Question

What is the derivative definition of instantaneous velocity?

Answer 1

Hint: This type of problem depends on the concept of instantaneous velocity. Instantaneous velocity is the velocity of an object at exactly specified instant when it is travelling. Hence the time period which we consider here is very small. Instantaneous velocity can be defined as the rate of change of position for a very short time interval.
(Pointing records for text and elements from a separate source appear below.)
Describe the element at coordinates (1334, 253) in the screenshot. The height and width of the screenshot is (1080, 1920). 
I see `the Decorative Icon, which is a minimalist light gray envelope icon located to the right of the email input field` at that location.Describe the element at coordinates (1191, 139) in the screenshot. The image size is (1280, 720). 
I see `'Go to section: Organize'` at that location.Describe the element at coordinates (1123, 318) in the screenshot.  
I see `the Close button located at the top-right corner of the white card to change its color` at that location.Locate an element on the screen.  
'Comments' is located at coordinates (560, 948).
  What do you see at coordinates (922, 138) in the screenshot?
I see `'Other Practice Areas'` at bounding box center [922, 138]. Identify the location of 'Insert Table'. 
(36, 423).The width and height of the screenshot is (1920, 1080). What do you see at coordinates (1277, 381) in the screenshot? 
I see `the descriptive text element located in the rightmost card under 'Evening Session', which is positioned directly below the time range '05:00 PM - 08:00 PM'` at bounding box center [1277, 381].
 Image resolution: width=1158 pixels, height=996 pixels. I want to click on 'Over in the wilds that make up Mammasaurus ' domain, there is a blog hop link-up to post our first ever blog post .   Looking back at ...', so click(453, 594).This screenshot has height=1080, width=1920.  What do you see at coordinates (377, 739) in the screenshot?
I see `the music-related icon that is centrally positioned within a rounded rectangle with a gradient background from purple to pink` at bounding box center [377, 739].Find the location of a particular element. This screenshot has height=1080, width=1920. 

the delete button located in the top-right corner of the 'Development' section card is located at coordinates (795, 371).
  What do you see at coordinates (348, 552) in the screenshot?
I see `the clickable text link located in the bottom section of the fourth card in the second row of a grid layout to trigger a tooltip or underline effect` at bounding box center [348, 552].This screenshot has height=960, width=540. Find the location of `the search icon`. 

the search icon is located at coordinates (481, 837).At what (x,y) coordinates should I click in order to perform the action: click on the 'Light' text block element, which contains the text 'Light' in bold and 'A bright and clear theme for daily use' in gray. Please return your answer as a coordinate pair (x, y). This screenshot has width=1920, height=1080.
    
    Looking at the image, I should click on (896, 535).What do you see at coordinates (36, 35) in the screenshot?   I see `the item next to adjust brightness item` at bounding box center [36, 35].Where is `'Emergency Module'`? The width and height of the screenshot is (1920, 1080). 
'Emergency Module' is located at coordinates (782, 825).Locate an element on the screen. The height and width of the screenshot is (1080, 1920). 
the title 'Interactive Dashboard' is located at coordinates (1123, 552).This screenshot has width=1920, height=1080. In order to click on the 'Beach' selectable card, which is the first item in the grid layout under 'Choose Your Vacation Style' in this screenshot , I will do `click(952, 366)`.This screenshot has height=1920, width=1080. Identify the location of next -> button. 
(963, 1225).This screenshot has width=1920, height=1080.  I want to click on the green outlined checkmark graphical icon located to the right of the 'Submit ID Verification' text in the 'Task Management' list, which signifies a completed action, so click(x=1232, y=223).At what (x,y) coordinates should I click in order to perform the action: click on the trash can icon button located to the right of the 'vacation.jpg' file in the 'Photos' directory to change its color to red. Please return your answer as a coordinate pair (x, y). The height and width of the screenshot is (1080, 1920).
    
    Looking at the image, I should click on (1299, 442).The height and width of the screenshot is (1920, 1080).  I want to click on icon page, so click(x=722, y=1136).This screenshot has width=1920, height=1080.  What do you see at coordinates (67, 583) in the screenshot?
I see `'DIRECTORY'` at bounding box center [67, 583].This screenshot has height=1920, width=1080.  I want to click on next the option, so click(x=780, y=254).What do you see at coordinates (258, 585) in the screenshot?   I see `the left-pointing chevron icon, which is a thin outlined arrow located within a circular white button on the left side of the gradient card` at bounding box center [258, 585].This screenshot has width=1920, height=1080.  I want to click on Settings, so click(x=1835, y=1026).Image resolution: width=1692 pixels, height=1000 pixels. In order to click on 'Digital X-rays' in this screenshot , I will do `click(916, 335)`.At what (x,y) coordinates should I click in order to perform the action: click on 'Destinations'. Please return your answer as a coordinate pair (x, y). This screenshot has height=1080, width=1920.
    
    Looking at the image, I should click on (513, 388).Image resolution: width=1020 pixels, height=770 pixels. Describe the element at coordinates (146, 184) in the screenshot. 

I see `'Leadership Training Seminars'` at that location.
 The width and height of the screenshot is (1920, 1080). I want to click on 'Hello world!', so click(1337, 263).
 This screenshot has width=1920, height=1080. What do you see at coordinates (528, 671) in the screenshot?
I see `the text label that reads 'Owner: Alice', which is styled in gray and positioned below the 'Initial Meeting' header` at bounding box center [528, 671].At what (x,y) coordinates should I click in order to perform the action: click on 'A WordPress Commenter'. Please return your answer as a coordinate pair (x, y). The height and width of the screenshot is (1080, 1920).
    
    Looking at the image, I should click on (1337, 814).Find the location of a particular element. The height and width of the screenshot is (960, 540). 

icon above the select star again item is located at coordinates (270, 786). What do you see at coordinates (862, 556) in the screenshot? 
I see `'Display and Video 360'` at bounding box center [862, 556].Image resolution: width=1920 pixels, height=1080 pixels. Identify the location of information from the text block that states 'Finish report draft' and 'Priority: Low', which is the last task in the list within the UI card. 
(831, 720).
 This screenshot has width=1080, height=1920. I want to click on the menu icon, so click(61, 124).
Complete step by step answer:
We know that Instantaneous velocity can be defined as the rate of change of position for a very short time interval. Hence, we can write the derivative definition of instantaneous velocity as:
\[\Rightarrow \text{Instantaneous velocity }\left( v \right)=\displaystyle \lim_{\Delta t \to 0}\dfrac{\Delta x}{\Delta t}=\dfrac{dx}{dt}\]
Here, we can see that the instantaneous velocity depends on time that means for every t there is a different velocity at that given instant t. Hence, instantaneous velocity is a variable and so we can consider it as a function of time.
For example, let us consider, a position function
\[\Rightarrow x=4{{t}^{3}}+2{{t}^{2}}+5t+20\]
Since, \[\text{Instantaneous velocity }\left( v \right)=\dfrac{dx}{dt}\],
\[\Rightarrow v=\dfrac{d}{dt}\left( 4{{t}^{3}}+2{{t}^{2}}+5t+20 \right)\]
\[\begin{align}
  & \Rightarrow v=4\dfrac{d}{dt}{{t}^{3}}+2\dfrac{d}{dt}{{t}^{2}}+5\dfrac{d}{dt}t+20 \\
 & \Rightarrow v=4\left( 3{{t}^{2}} \right)+2\left( 2t \right)+5\left( 1 \right) \\
 & \Rightarrow v=12{{t}^{2}}+4t+5 \\
\end{align}\]
So that we can write that the instantaneous velocity for the position function \[x=4{{t}^{3}}+2{{t}^{2}}+5t+20\] is \[v=12{{t}^{2}}+4t+5\].
Let us say we want to know the value of instantaneous velocity at \[t=10\text{ seconds}\] and the position is measured in meters (m). Hence, the unit for instantaneous velocity is \[\text{m/sec}\].
Hence, at \[t=10\text{ seconds}\]
\[\Rightarrow v=12\left( {{10}^{2}} \right)+4\left( 10 \right)+5=1200+40+5=1245\text{m/sec}\].

Note: In this type of question students may make mistakes at defining derivatives of instantaneous velocity. As instantaneous velocity is a function of time the derivative definition must be \[\dfrac{dx}{dt}\] as x is used to represent position function and t is used for instant that is time. Also students have to take care during defining the unit of instantaneous velocity.